▶ _Problem_: Reproduce the part of the passage on analyzing PEI-DNA binding below that starts at the words "The ITC analysis" and ends after the words "condensation as well.".

--- Document excerpt Enclosed Below ---

Polyethylenimine (PEI) is one of the most effective polymers for nonviral gene delivery (1). The effective transfection ability of PEI is attributed to its capability to condense the string-like DNA molecule into nanoparticles and make the DNA suitable for cellular uptake (2). Several reports examined the details of PEI-DNA complexation; for example, Dunlap et al. have observed the DNA condensate with PEI by using atomic force microscopy (AFM) (3). Although useful for analyzing the final state of the particles, it is difficult to elucidate the DNA condensation mechanism in detail by AFM and similar imaging techniques. Zhou and Li (4) have investigated the PEI-DNA interactions by using ethidium bromide as a fluorescent probe. According to Wiethoff et al. (5), the ability to displace a reporter probe from a DNA will vary among the species of the probes, so that the information gained from such an analysis will depend on the choice of the fluorescent probe. The fluorescent probes also became inadequate for binding analysis because the intensity of the fluorescence changes with the extent of probe burial in complexes. In addition, PEI-DNA complex is known to aggregate (6), making spectroscopic analysis of the PEI-DNA interactions technically difficult and not reliable (7,8).

Isothermal titration calorimetry (ITC) is a powerful technique for analyzing interactions of biomolecules in solution because it does not require a reporter probe and it is not susceptible to solution turbidity. Despite its promise, only two studies investigated PEI-DNA interactions by using ITC. Choosakoonkriang et al. (9) have studied the effects of PEI binding to DNA in various buffer conditions, but they could not obtain the binding constant of this interaction because the complexation process was limited by aggregation of the complexes. The enthalpy change for PEI binding to DNA was calculated in an unusual way by using only part of the ITC data generated in that study. Ikonen et al. (10) were able to obtain a binding constant for PEI-DNA interaction from ITC; however, their ITC data were unsatisfactory on the following grounds; i), the dispersion of the data during the titration is too large to accurately determine the thermodynamic parameters, their data points were obtained from single run, and it would have been possible to fit a straight line instead of sigmoid fit in the heat integration data; ii), several peaks at the onset of titration were deleted without explanation (from the 39 titration peaks reported, only 32 were integrated), and the integration values of the peaks ignored would have been greater than two times larger than the other peaks, and; iii), no blank data were reported. The integration curve of PEI titrated into DNA was expected to be convex upward from their raw data. The blank data should be unusual because their integrated data subtracted blank data were sigmoidlike.

The ITC analysis has been used to probe DNA condensation mechanism as well (11,12). However, some studies ignored the DNA condensation for fitting ITC data have been reported (13–15). The reported fitting methods would have been inadequate because the regions at which the enthalpy change (ΔH) began to decrease and the heat change became constant are crucial to determine the thermodynamic parameters. To better elucidate the thermodynamics of ligand binding to DNA in the presence of DNA condensation, Kim et al. (16) have adeptly described a model, in which a ligand binding to DNA (i.e., first binding mode) was correlated to a second binding mode that included DNA condensation as well.

--- End of Enclosed Document excerpt ---
--- Given entries Enclosed Below ---

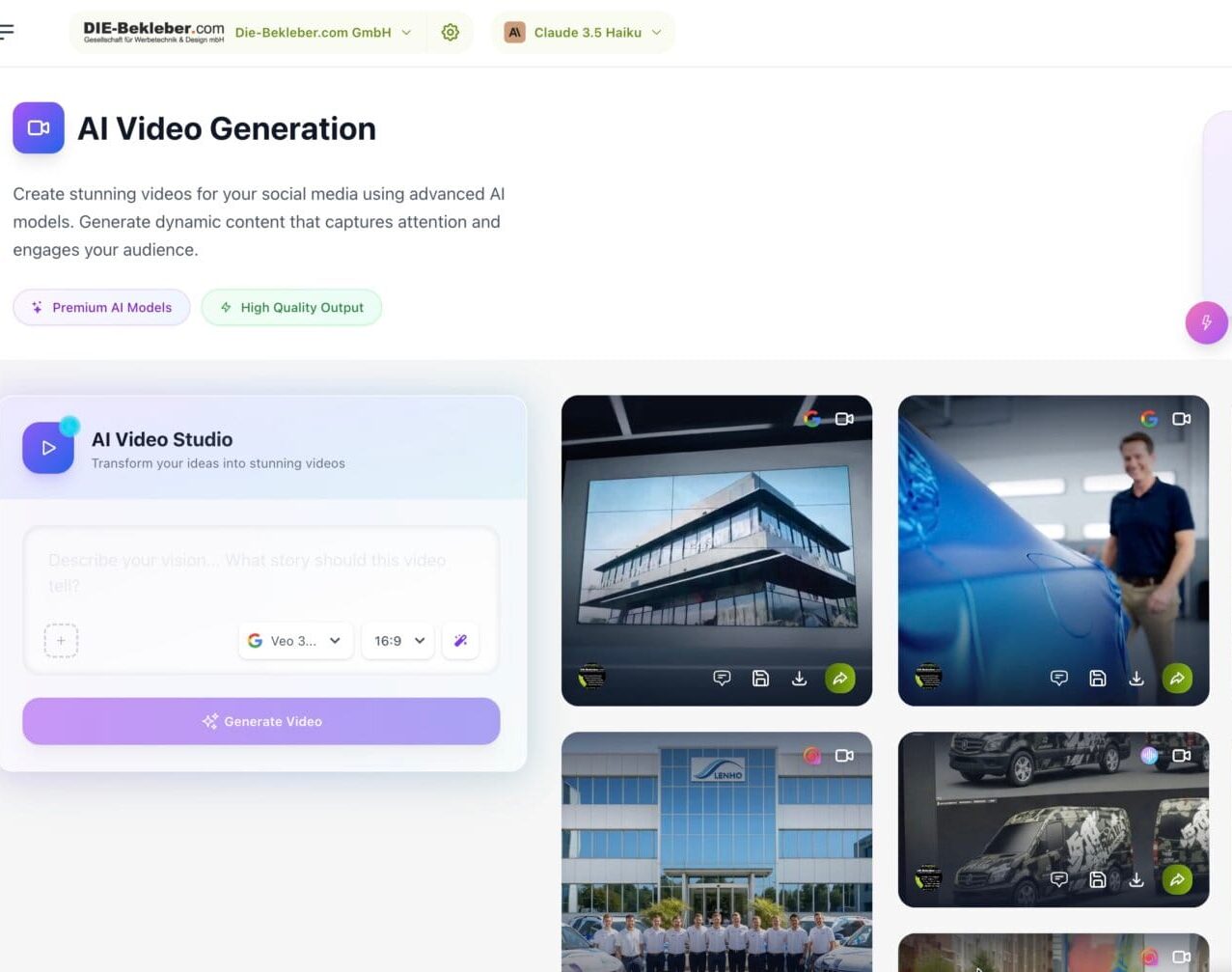Expand the Veo 3 video model dropdown

click(295, 641)
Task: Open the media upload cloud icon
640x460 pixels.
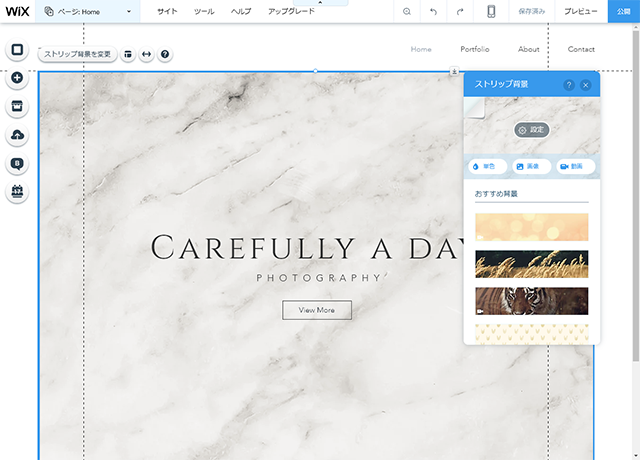Action: coord(17,135)
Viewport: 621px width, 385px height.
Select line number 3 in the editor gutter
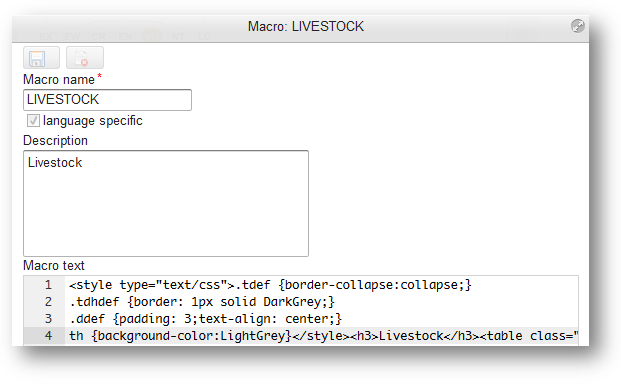point(48,319)
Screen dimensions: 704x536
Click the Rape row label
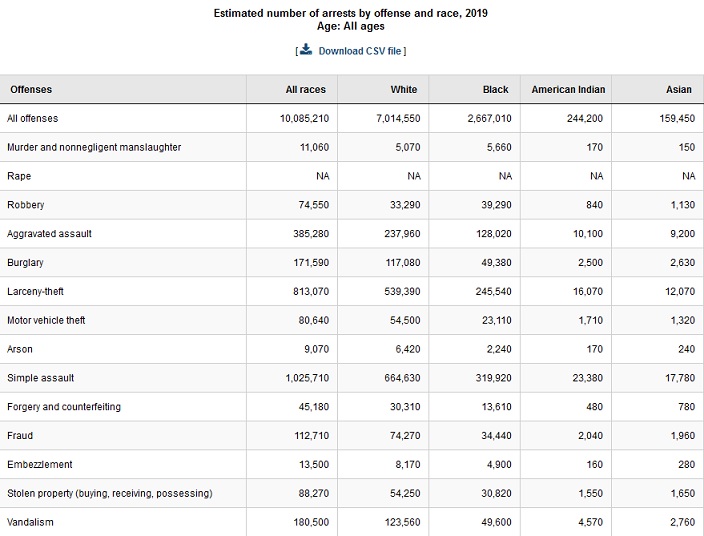pyautogui.click(x=19, y=177)
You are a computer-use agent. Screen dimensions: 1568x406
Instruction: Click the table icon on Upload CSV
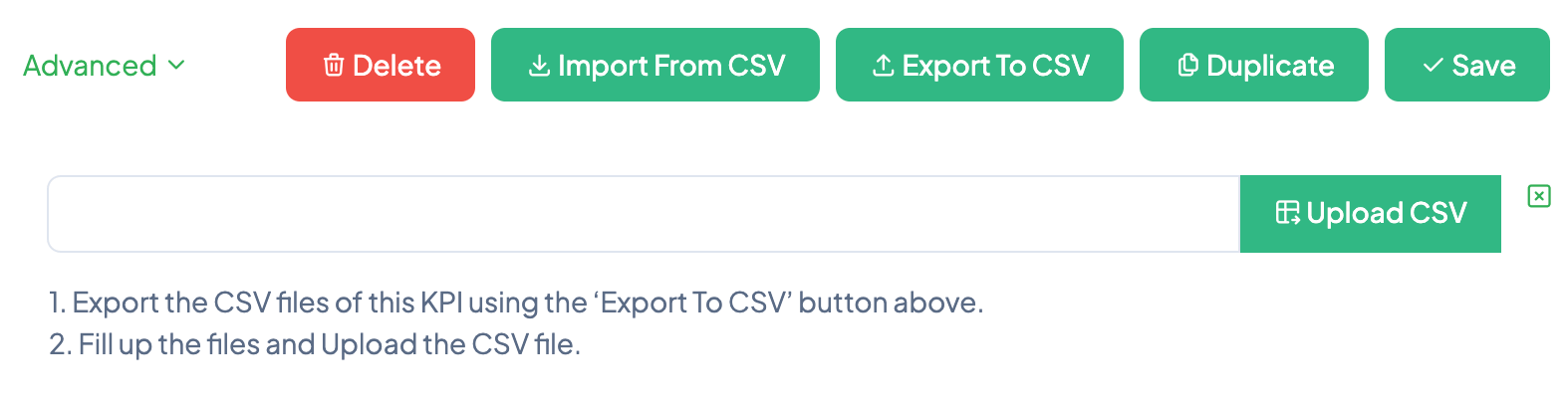coord(1287,213)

--- End of Enclosed Given entries ---

▶ _Exercise output_:
The ITC analysis has been used to probe DNA condensation mechanism as well (11,12). However, some studies ignored the DNA condensation for fitting ITC data have been reported (13–15). The reported fitting methods would have been inadequate because the regions at which the enthalpy change (ΔH) began to decrease and the heat change became constant are crucial to determine the thermodynamic parameters. To better elucidate the thermodynamics of ligand binding to DNA in the presence of DNA condensation, Kim et al. (16) have adeptly described a model, in which a ligand binding to DNA (i.e., first binding mode) was correlated to a second binding mode that included DNA condensation as well.